Don’t be afraid to return that TV; Best Buy won’t hurt you anymore. In a statement on its Website, the electronics retailer announced the termination restocking fees on all products in its stores. Historically, Best Buy has charged a 10-15 percent (of the purchase price) fee on returned items. The fee was meant to go toward “restocking” or the process involved in putting the item back on the store shelf or returning it to its manufacturer.
“Best Buy continually listens to our customers, and they told us they want to give confidently this holiday season and every other day of the year — and with that comes easier returns. Effective Saturday, December 18, Best Buy is improving its return policy by removing restocking fees for all products except special orders. Customers can visit BestBuy.com for further information,” said Carolyn Aberman of Best Buy.
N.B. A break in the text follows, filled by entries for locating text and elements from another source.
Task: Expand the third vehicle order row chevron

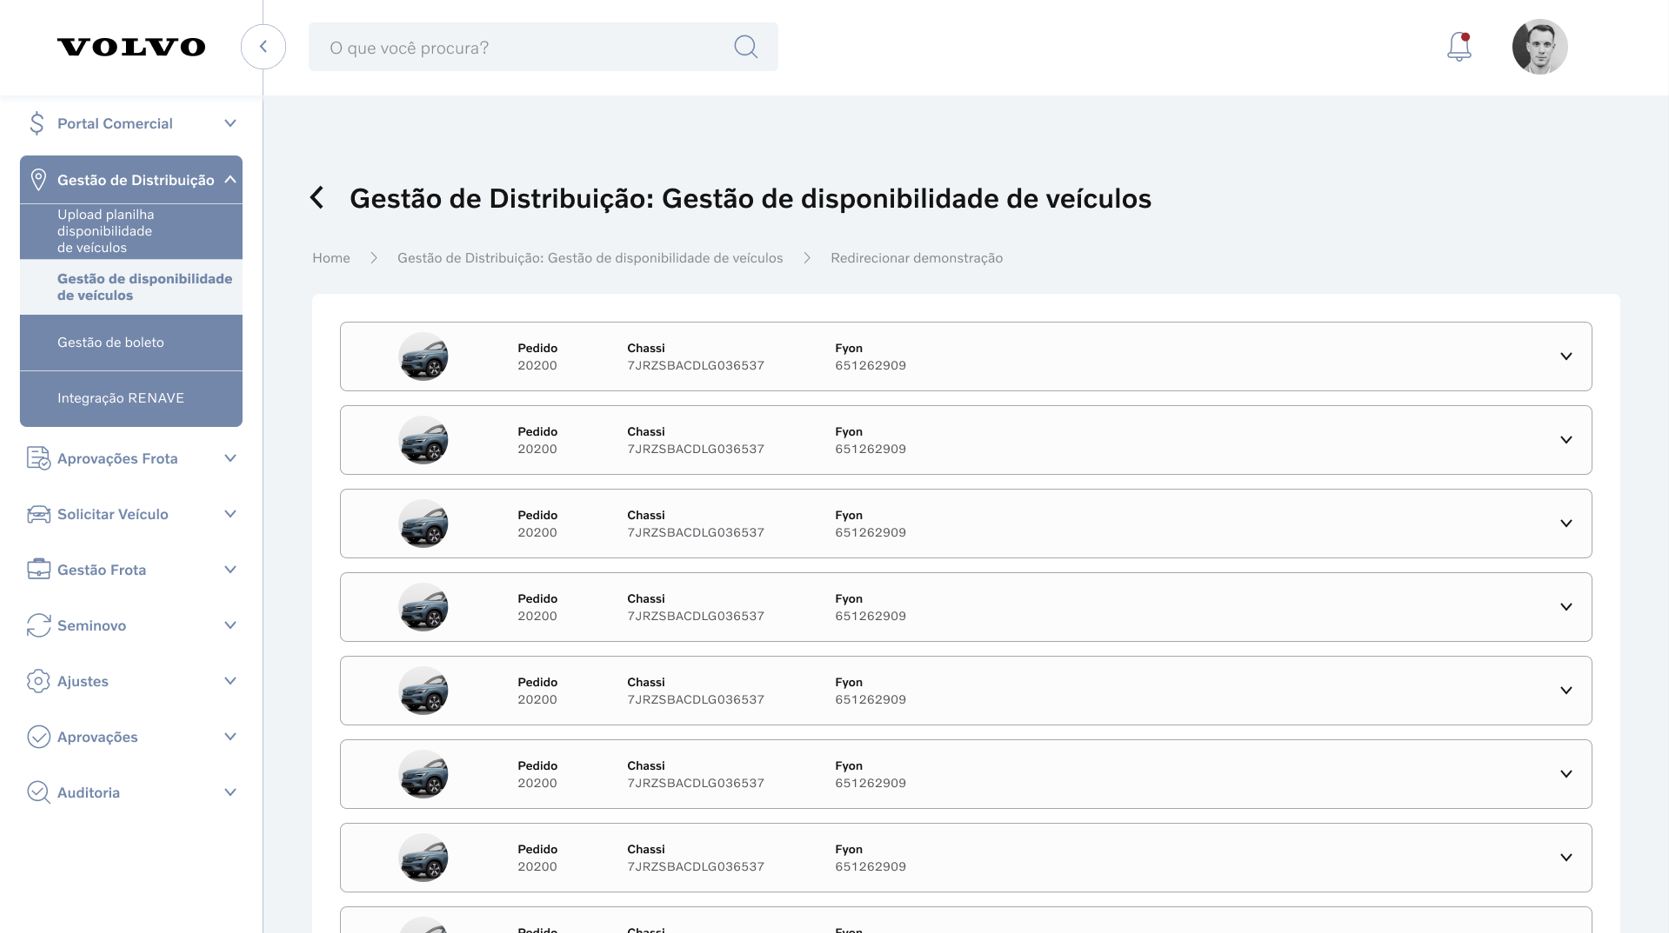Action: 1565,524
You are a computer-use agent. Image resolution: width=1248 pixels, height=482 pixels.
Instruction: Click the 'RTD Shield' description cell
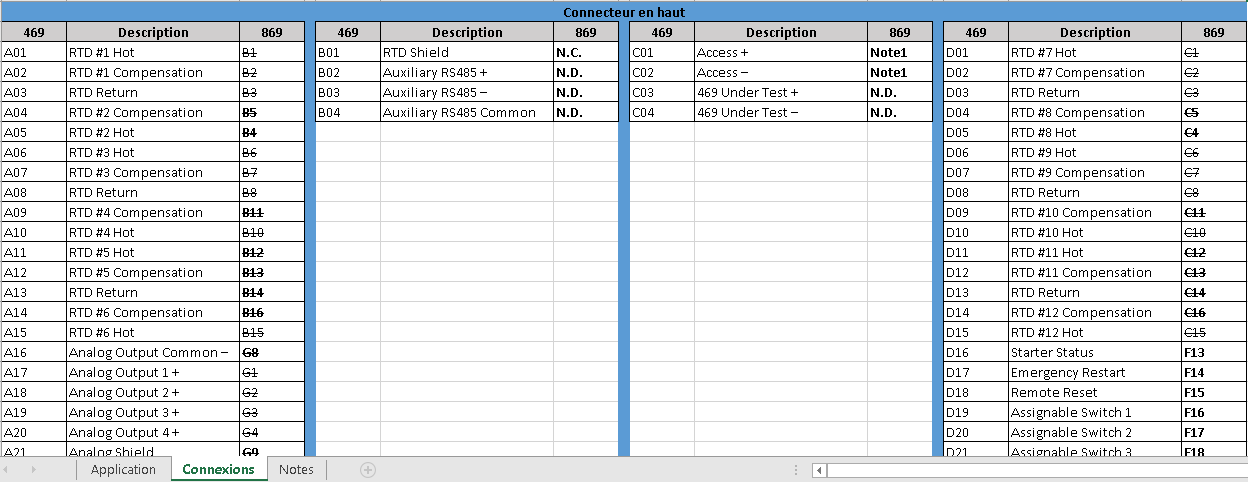466,52
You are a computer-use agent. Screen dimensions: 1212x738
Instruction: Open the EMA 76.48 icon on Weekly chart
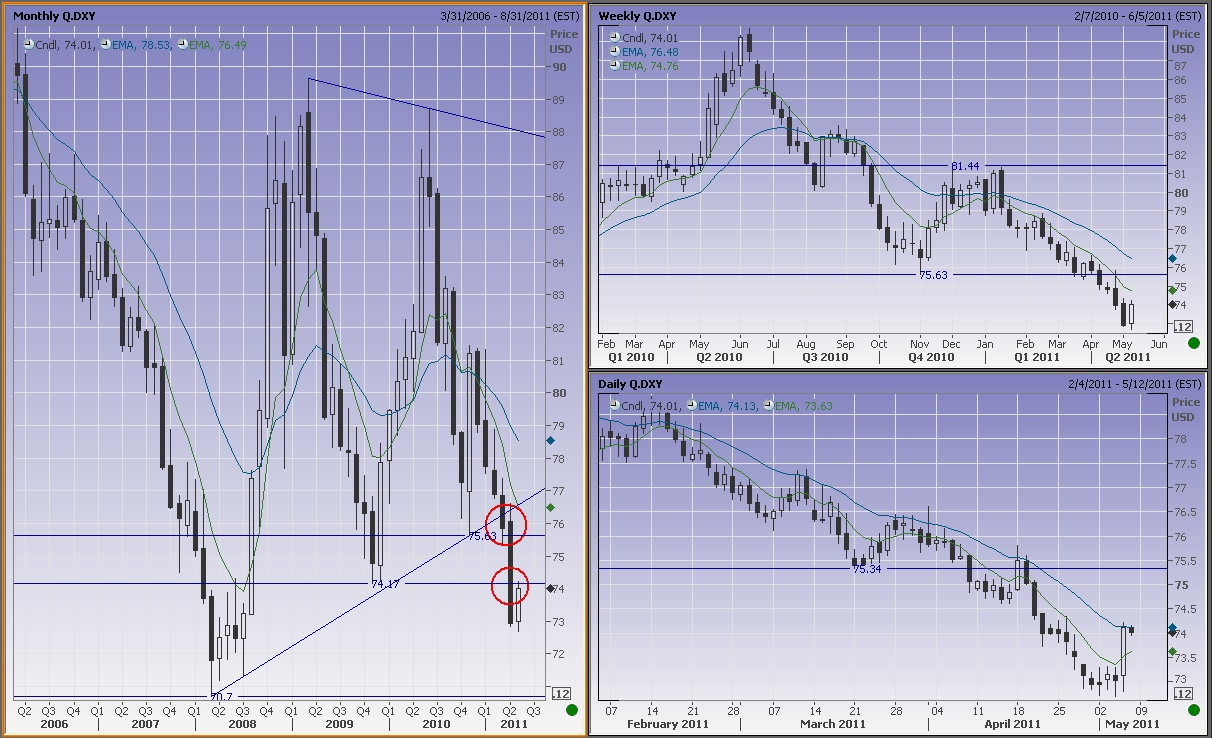point(615,51)
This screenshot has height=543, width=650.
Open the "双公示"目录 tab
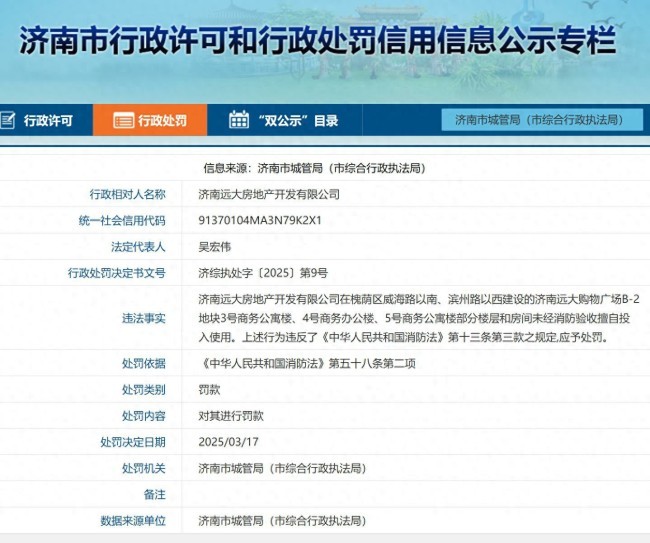coord(297,121)
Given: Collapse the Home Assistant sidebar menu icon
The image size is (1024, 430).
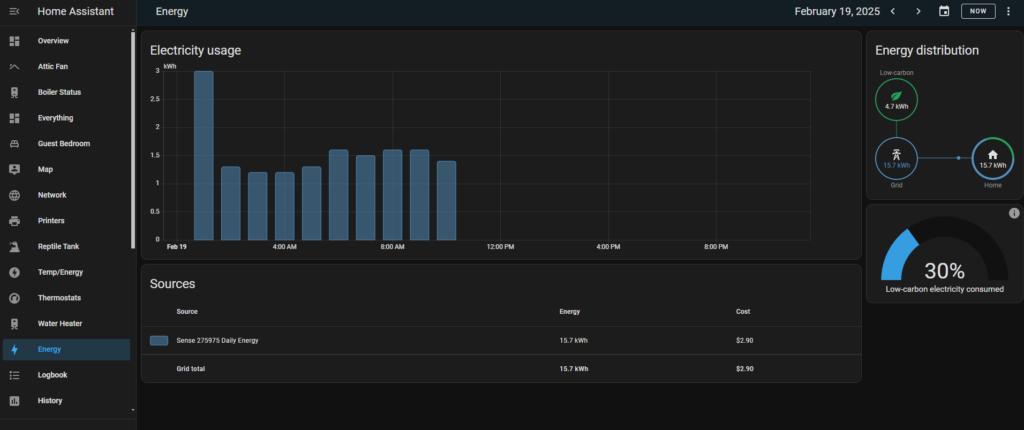Looking at the screenshot, I should click(x=14, y=12).
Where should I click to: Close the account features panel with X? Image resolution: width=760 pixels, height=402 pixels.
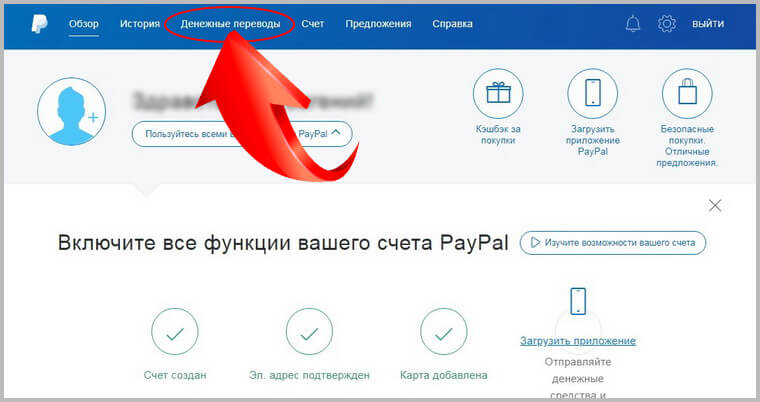(715, 206)
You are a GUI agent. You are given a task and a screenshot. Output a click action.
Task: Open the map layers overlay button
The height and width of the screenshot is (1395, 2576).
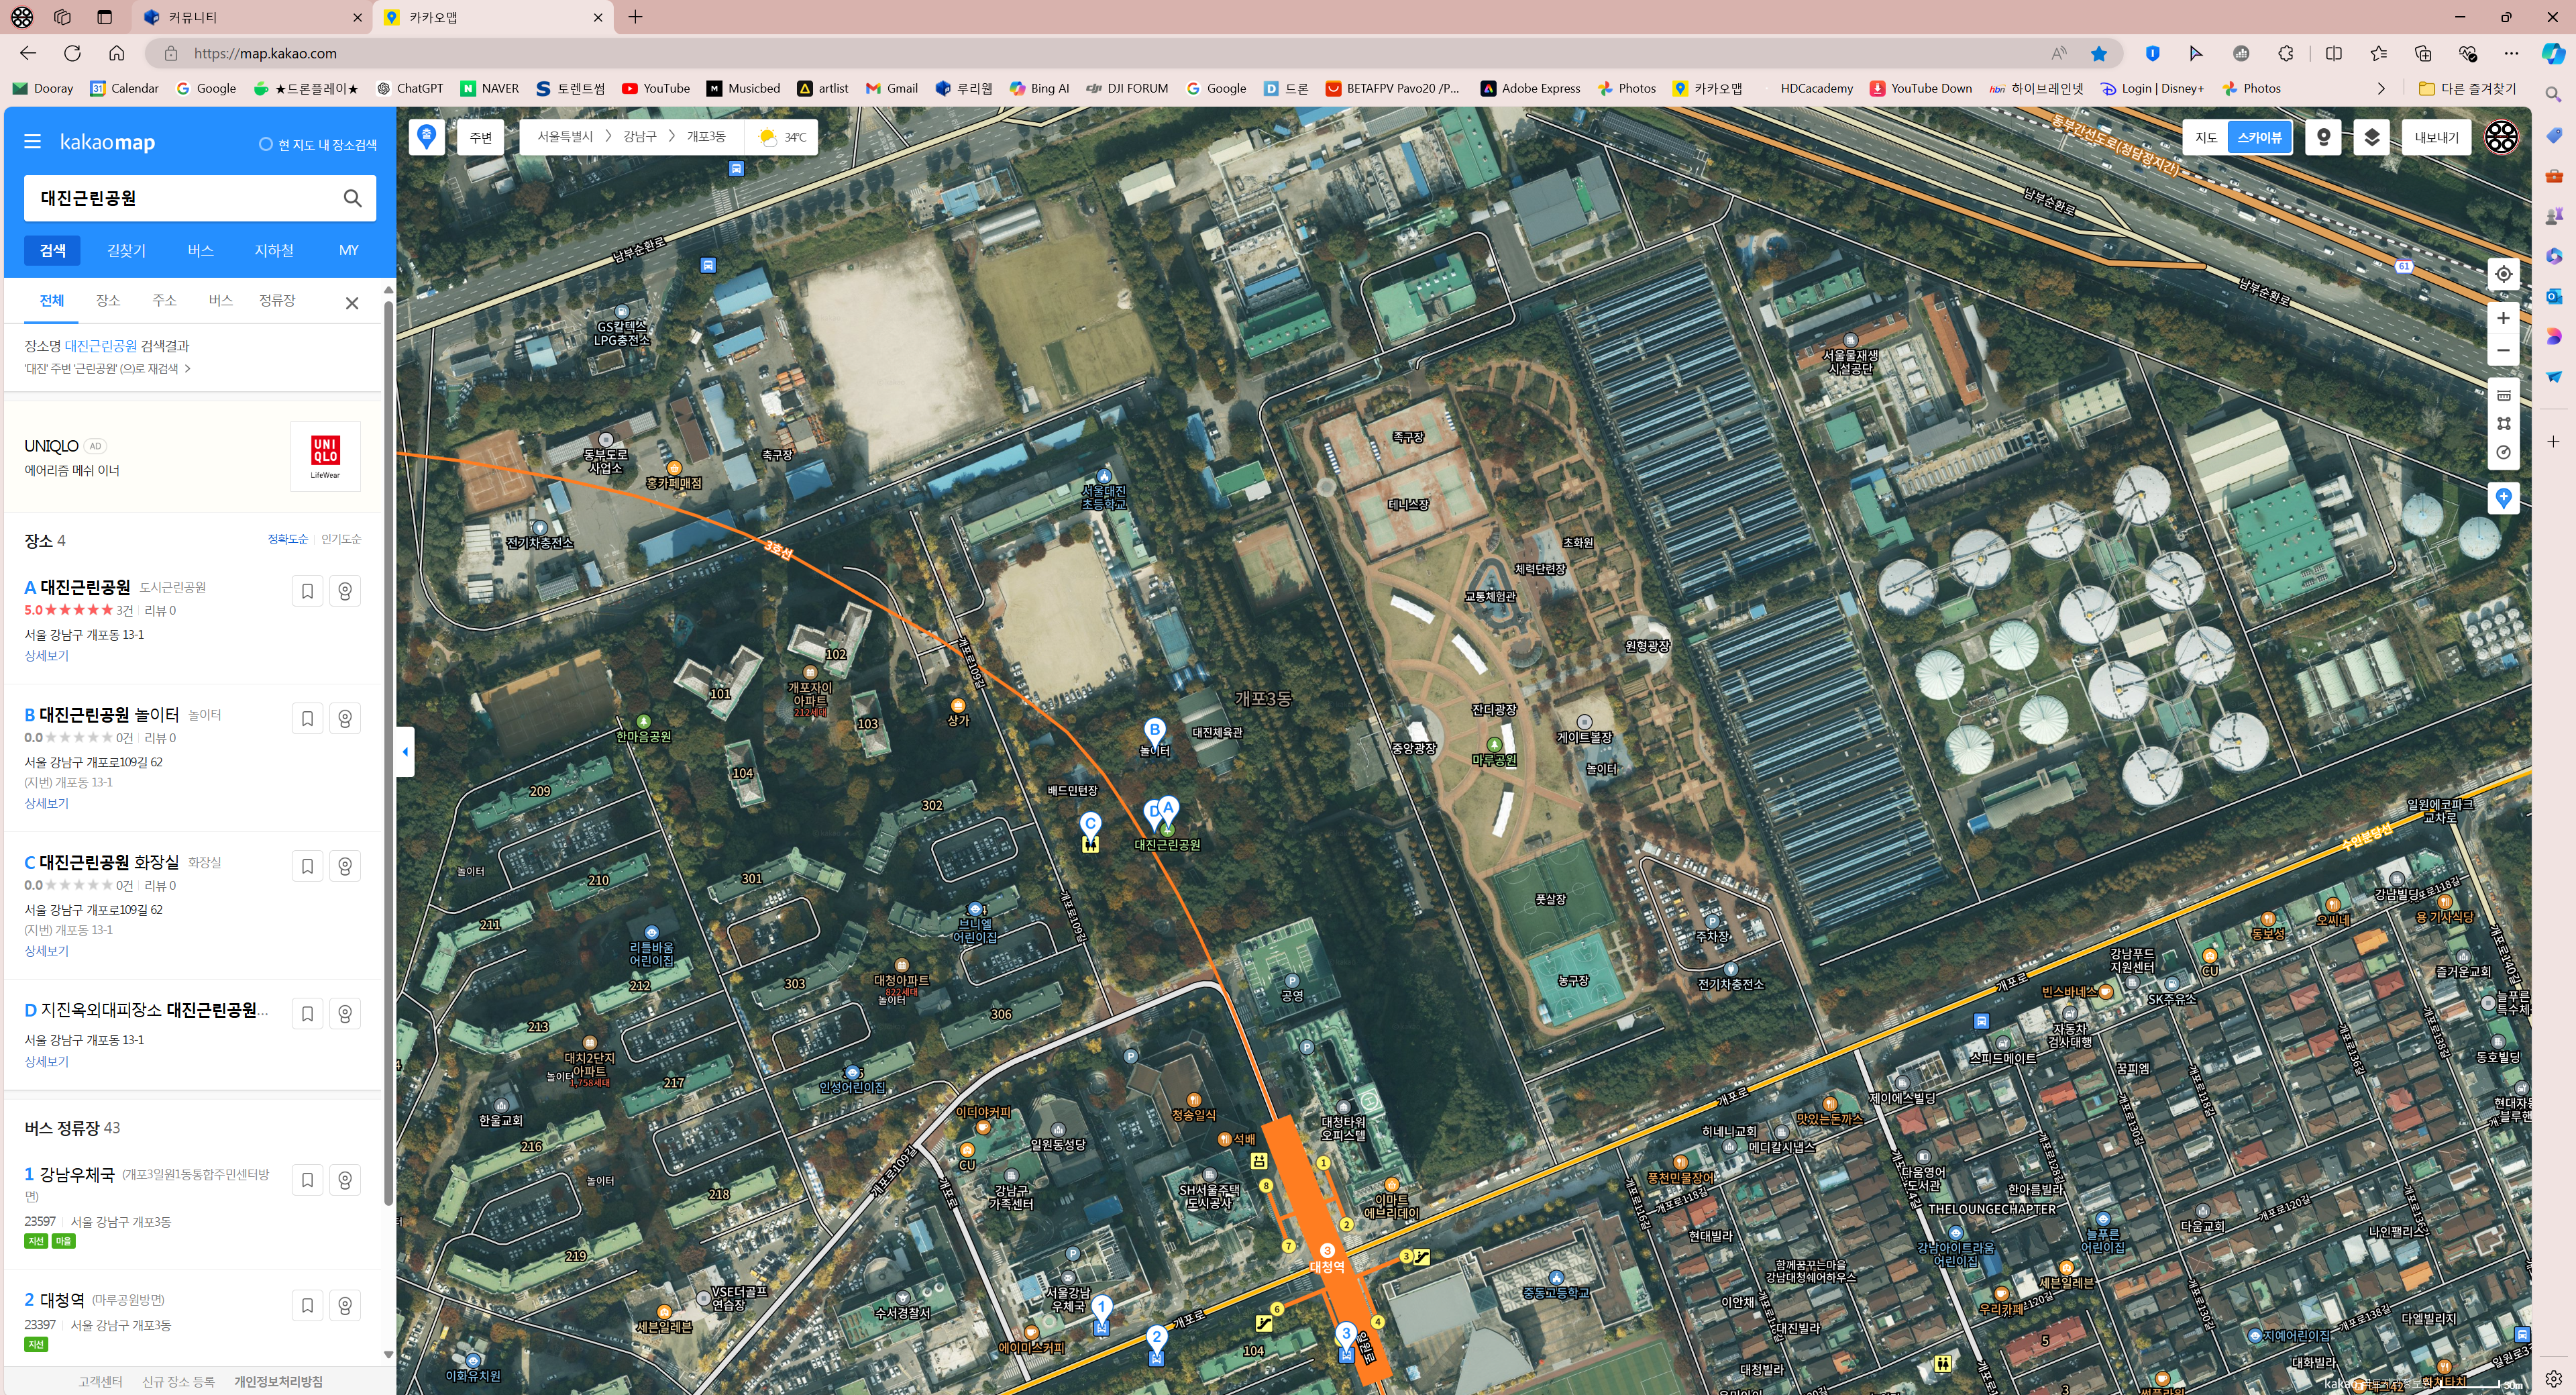coord(2371,137)
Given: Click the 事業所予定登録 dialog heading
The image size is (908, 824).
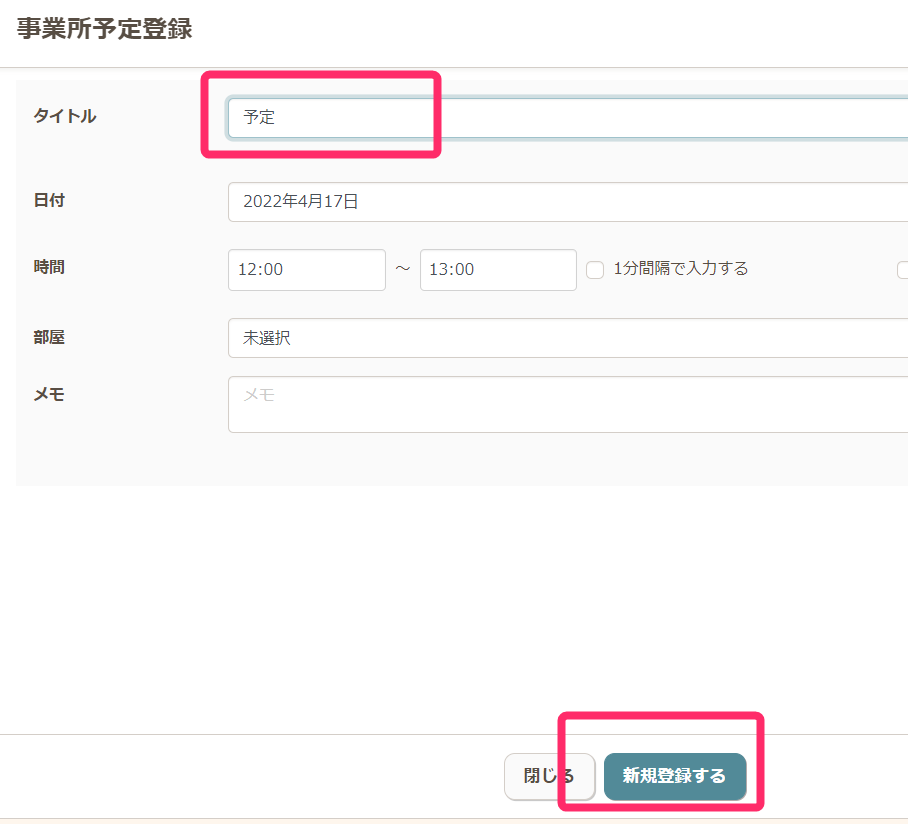Looking at the screenshot, I should pyautogui.click(x=104, y=29).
The Consumerist got its hands on some internal emails flowing through corporate Best Buy inboxes:
“This policy change is being made because we want to be the best destination for gifts and technology,” said an internal email. “To do that we need to make it easy for our customers to return product when they need to, which will give them one more reason to love Best Buy…If customers who were charged a restocking fee between Nov. 17 and Dec. 17 come into the store for a refund, process a return transaction for the restocking fee amount.”
The sudden love for customers and change of heart? Well, sales at its retail stores are down while holiday spending online has risen. The move reminds me of Blockbuster’s early attempts to knock out better, faster movie rental competitors by eliminating late fees. Hopefully Best Buy will have better luck. With more and more media going digital though, the retailer has some major changes to make in the years to come.
If Best Buy really cared about customers, wouldn’t it extend a public plan to reimburse customers who have paid restocking fees this holiday? Or at least notify them?